» Source records

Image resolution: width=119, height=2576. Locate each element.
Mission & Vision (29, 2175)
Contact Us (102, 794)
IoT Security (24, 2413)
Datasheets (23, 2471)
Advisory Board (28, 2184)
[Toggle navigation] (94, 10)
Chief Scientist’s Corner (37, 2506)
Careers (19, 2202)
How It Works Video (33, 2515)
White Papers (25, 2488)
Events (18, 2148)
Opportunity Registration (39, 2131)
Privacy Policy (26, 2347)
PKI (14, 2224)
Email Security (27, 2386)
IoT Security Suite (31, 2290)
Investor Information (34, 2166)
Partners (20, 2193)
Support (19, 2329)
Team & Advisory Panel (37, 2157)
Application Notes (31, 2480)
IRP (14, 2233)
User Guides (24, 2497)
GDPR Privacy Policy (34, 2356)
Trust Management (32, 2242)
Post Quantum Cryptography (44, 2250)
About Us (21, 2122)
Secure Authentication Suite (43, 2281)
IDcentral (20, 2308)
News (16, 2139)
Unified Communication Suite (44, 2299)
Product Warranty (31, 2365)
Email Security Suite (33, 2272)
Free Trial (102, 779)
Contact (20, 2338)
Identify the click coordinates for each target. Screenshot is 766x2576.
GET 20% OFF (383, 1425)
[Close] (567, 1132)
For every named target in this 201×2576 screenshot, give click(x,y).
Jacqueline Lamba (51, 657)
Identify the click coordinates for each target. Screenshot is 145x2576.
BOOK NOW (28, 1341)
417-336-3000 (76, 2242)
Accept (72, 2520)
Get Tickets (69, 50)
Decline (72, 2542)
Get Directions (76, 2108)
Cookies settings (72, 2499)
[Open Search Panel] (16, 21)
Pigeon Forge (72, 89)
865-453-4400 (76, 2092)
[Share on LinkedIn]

» Aim of the task
With the line containing "IDcentral (20, 2308)" as the start, transcribe each line through the end of the listing above, exactly and only.

» Exercise response
IDcentral (20, 2308)
News (16, 2139)
Unified Communication Suite (44, 2299)
Product Warranty (31, 2365)
Email Security Suite (33, 2272)
Free Trial (102, 779)
Contact (20, 2338)
Identify the click coordinates for each target. Screenshot is 766x2576.
GET 20% OFF (383, 1425)
[Close] (567, 1132)
For every named target in this 201×2576 screenshot, give click(x,y).
Jacqueline Lamba (51, 657)
Identify the click coordinates for each target. Screenshot is 145x2576.
BOOK NOW (28, 1341)
417-336-3000 (76, 2242)
Accept (72, 2520)
Get Tickets (69, 50)
Decline (72, 2542)
Get Directions (76, 2108)
Cookies settings (72, 2499)
[Open Search Panel] (16, 21)
Pigeon Forge (72, 89)
865-453-4400 (76, 2092)
[Share on LinkedIn]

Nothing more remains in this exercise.